On 12/14/23 04:05, Mathias Nyman wrote:
I don't think this will work as a generic xhci driver feature.

Even if we ignore all USB3 ports in software they will for most xHC hosts be powered
and enabled in hardware by default after controller reset.

This means they perform link training, generate all kinds of events with interrupts
(connect, over-current etc) that driver now can't handle.
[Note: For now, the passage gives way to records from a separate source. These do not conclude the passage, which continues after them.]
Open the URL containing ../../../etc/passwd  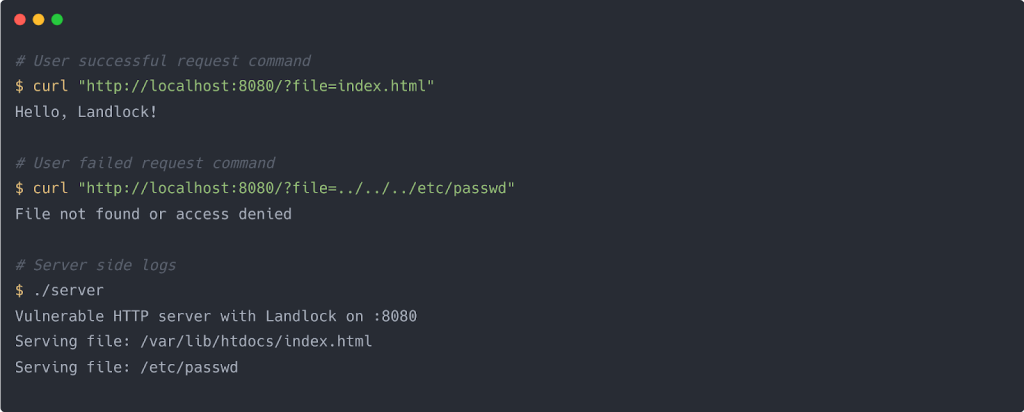296,188
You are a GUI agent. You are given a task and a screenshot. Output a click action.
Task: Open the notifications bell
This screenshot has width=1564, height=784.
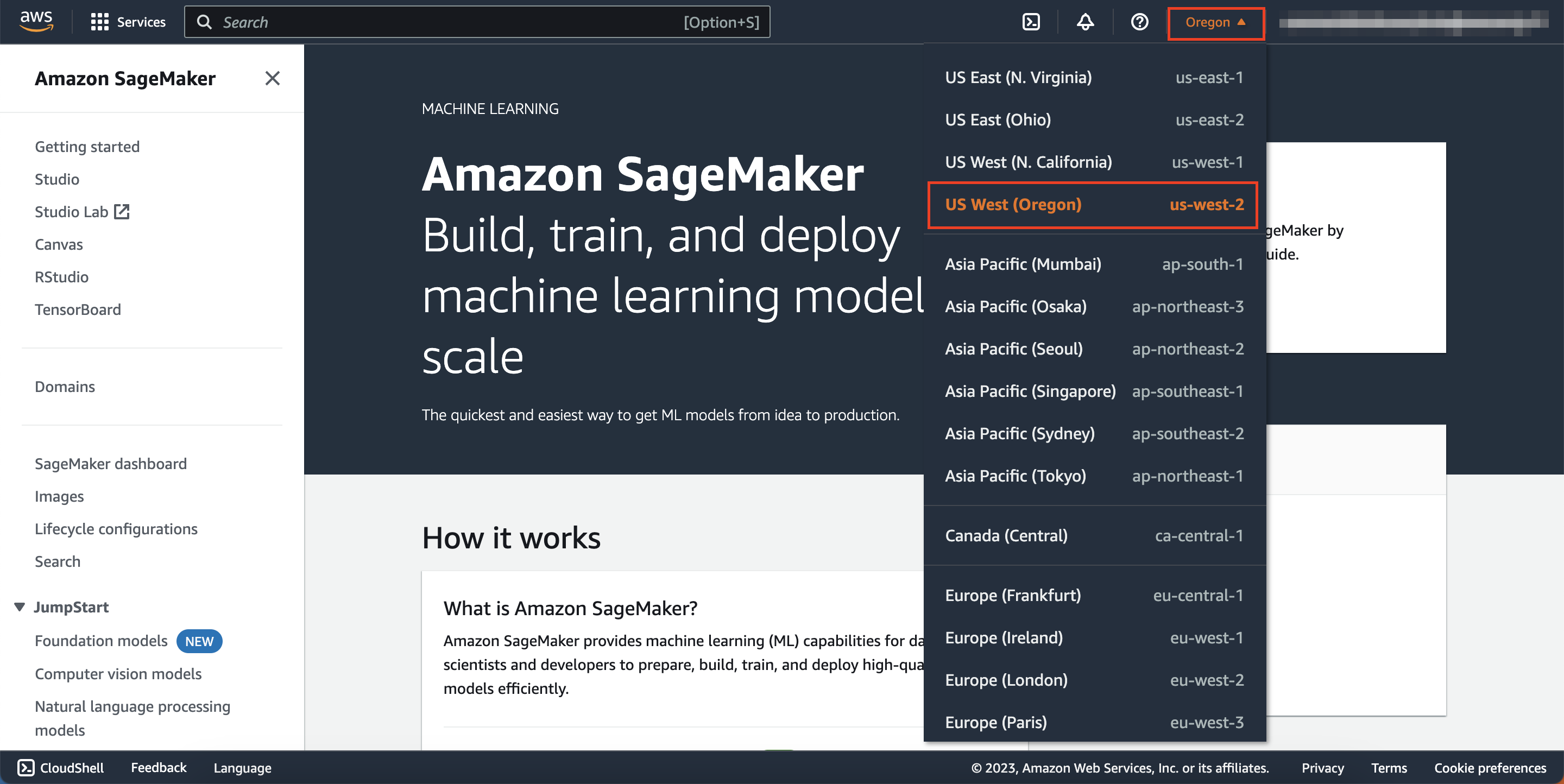1085,22
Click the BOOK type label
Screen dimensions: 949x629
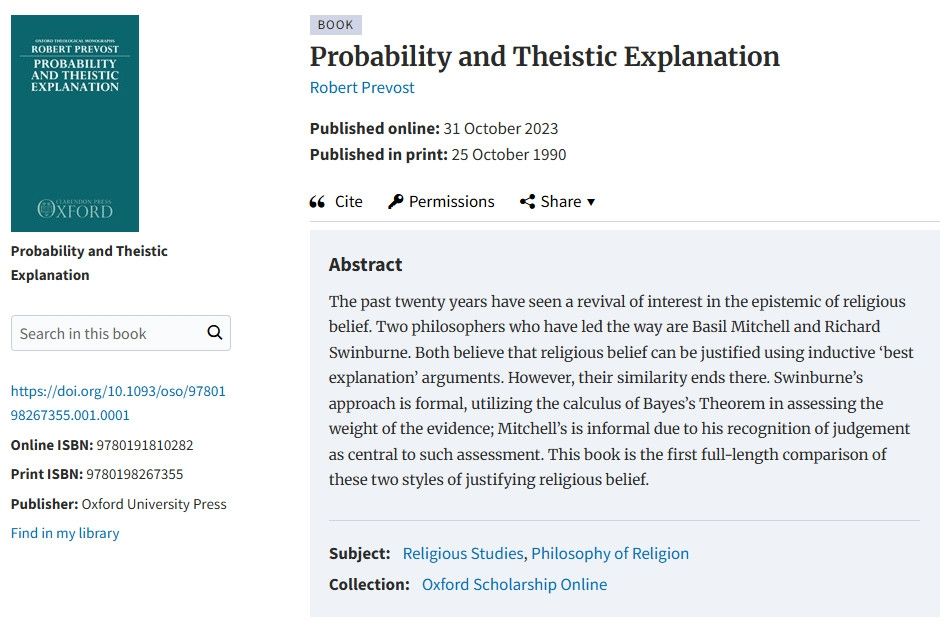[x=336, y=25]
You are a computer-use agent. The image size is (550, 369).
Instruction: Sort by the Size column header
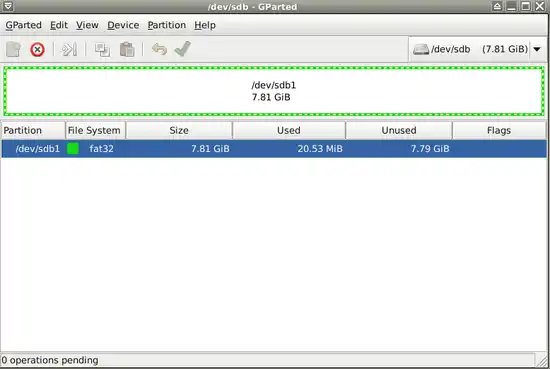tap(179, 130)
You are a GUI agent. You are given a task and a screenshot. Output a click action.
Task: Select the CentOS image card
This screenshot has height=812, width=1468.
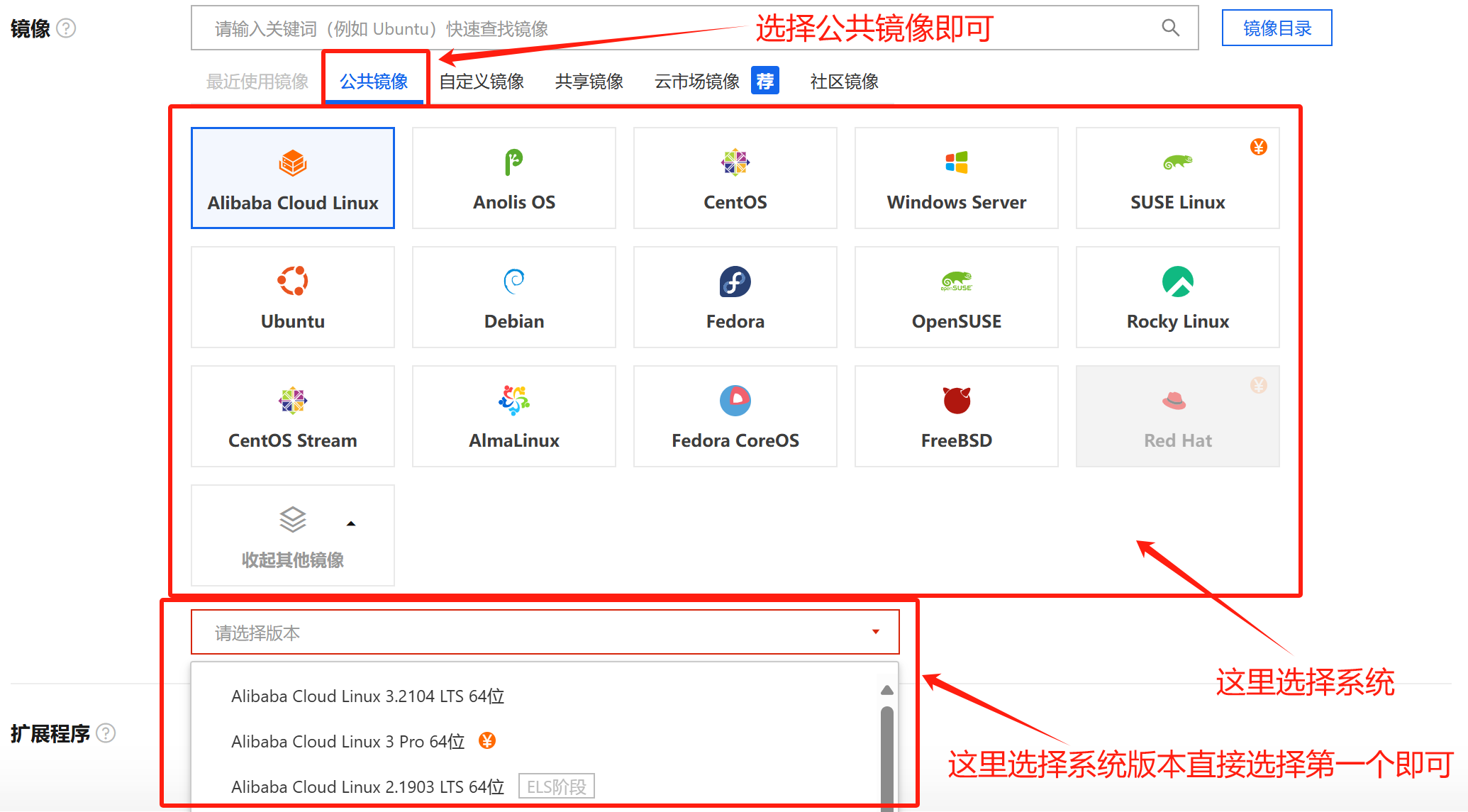[735, 178]
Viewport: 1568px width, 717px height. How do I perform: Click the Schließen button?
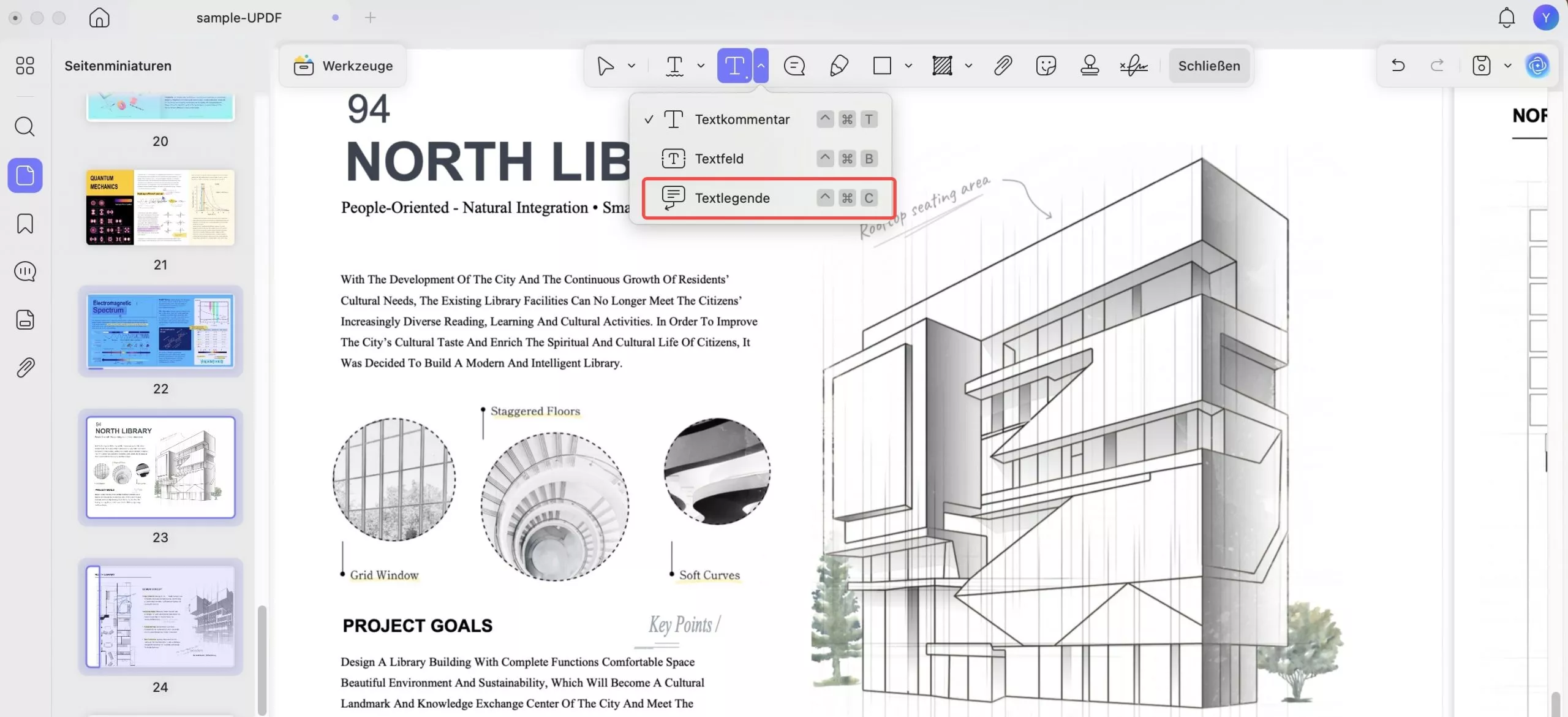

By this do you mean that having the xHCI driver ignore the USB3 ports isn't enough to ensure that PP=0 (and the driver would need to do a little bit more to make sure that the "parking brake" is on: e.g. initialize, but not use, the ports) or that the xHC's PP=0 signal isn't sufficient to keep the PHYs from trying to bring the link up and generating those interrupts (PP=0 really isn't enough, and there is no general "parking brake" to be found here)?

Sound like the setup you are using has a very specific issue, and it would need
a narrow targeted quirk to solve it.

I infer from this that you're against having a DT property added to xHCI? What if the property were to be narrowed in scope to "ignore the USB3 PHYs, they're disabled/absent" vs. this iteration's "disable the USB3 ports" meaning?

If this quirk ends up landing in the dwc3 driver (since, arguably, DWC3 is the real misbehaving hw block in these circumstances), what would be your preferred mechanism of signaling to the xHCI layer "the USB3 PHYs have been disabled; please ignore"?



There are other ways to disable the USB3 ports on RK3588, such as via some
syscon registers. I figured I would start with the most general solution
(benefitting other SoCs) first, getting more specific only if necessary. :)

To me a specific solution to a specific problem like this sounds better.

I am starting to think so as well. I may shift my focus to DWC3 (with xHCI driver changes made only to facilitate them) for now, since `maximum-speed = "high-speed";` very reasonably (imo) should prevent registering the usb3 rhub -- though something may convince me otherwise in the near future. :)

Thanks
Mathias

Thanks to you as well, this is exactly the type of feedback I was fishing for!